In cases brought under the Tucker Act and coming to this Court
from a district or circuit court, the findings of fact of the trial
court are conclusive, and the question here, unless the record
would warrant the conclusion that the ultimate facts are not
supported by any evidence whatever, is whether the conclusions of
law are warranted by the facts found.
Chase v. United
States, 155 U. S. 489.
Where property is left with the officer of the government who
has charge of the work by the owner relying upon the fact that his
title is not disputed and upon representations made to him that
payment would be recommended for such use, and Congress has given
authority to appropriate property necessary for the particular work
and to pay therefor, there is an implied contract on the part of
the government to pay for the property, and jurisdiction exists
under he Tucker Act.
United States v. Lynah, 188 U.
S. 445, followed, and
Harley v. United States,
198 U. S. 229,
distinguished.
When, in the exercise of its governmental rights, it takes
property the ownership of which it concedes to be in an individual,
the United States, under the constitutional obligation of the Fifth
Amendment, impliedly promises to pay therefor.
United States v.
Lynah, 188 U. S. 445,
188 U. S. 464,
followed.
Hooe v. United States, 218 U.
S. 322, distinguished.
193 F. 905 affirmed.
____________
[THE REQUEST]:
Answer these questions about the case summary:
1. Which case is cited for the rule that the trial court's findings of fact are conclusive?
2. Under which amendment's constitutional obligation does the United States impliedly promise to pay for property it takes?
3. Which decision is affirmed?
Answer from the text alone.

[COLLECTED DATA]:
____________
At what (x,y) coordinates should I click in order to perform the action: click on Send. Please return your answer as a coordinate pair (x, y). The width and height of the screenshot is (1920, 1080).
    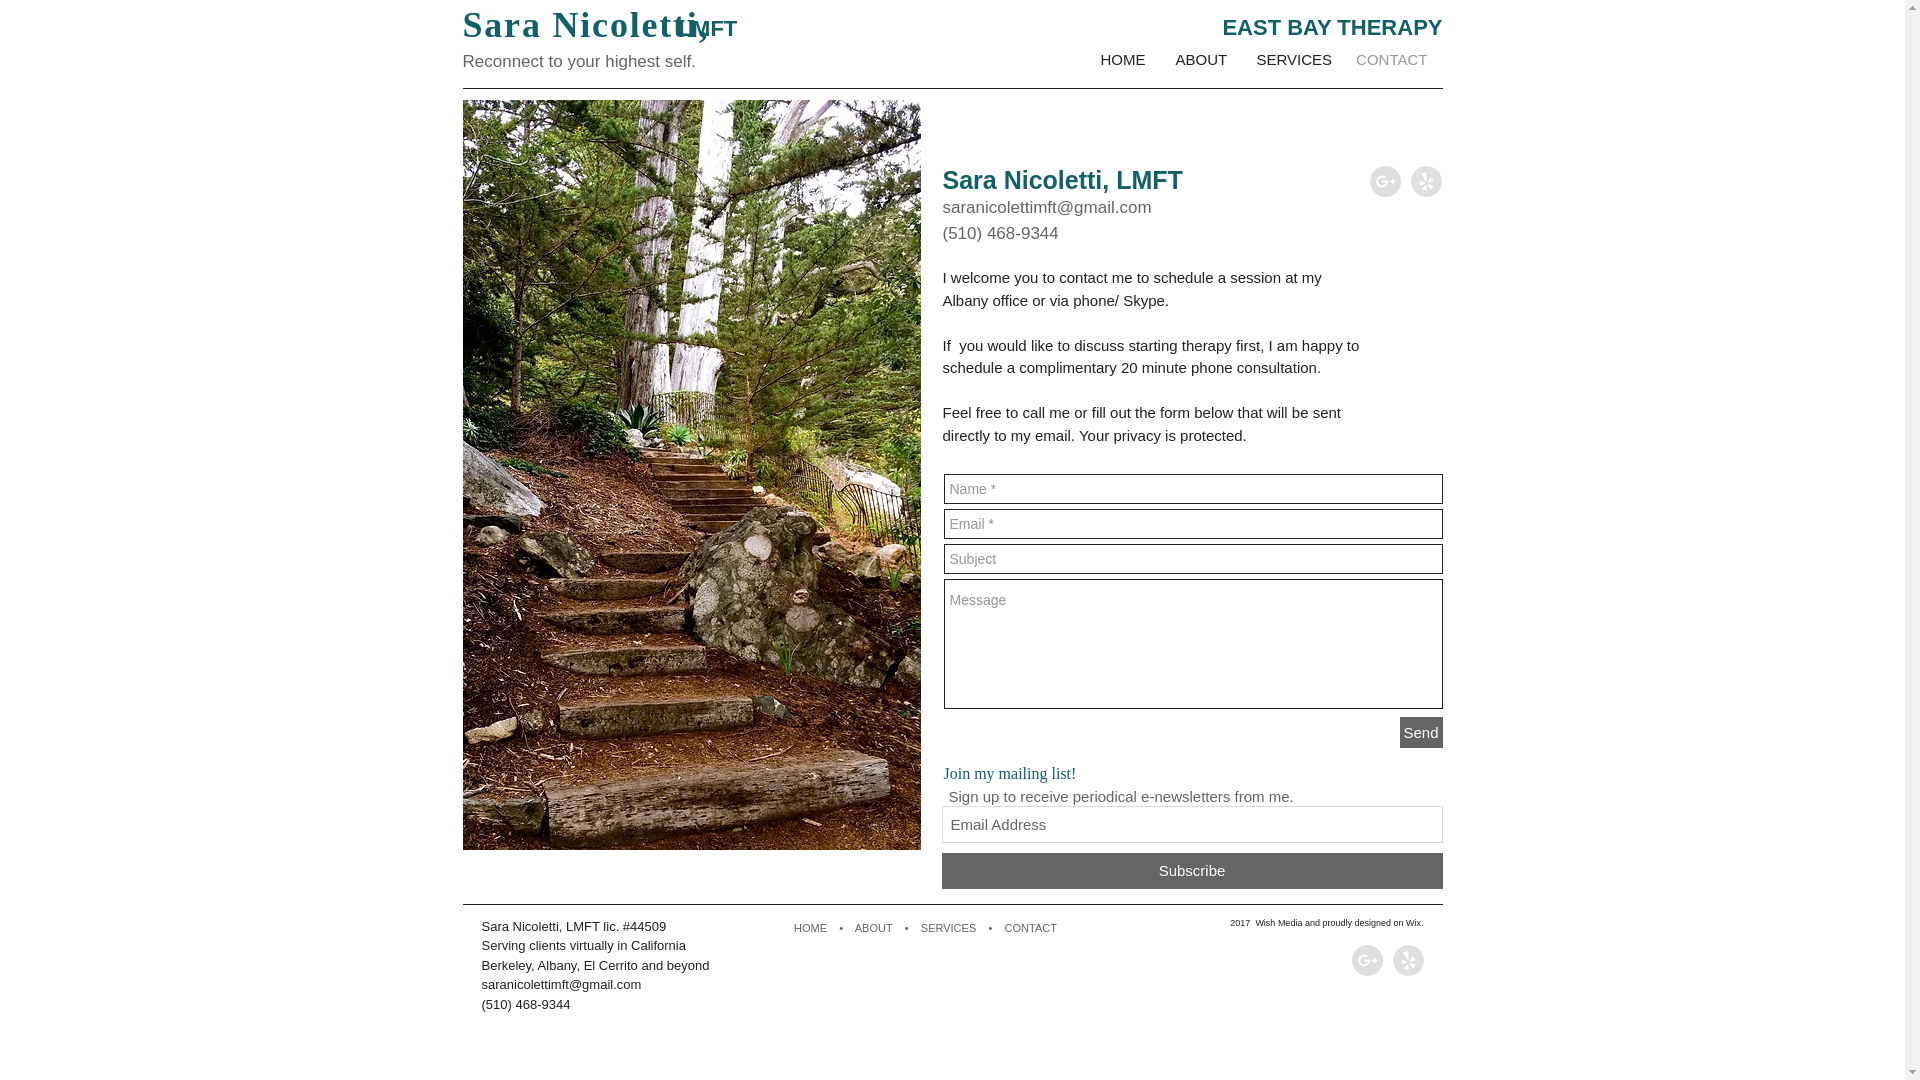
    Looking at the image, I should click on (1421, 732).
____________
[FINAL ANSWER]:
1. Chase v. United States, 155 U. S. 489.
2. The Fifth Amendment.
3. 193 F. 905.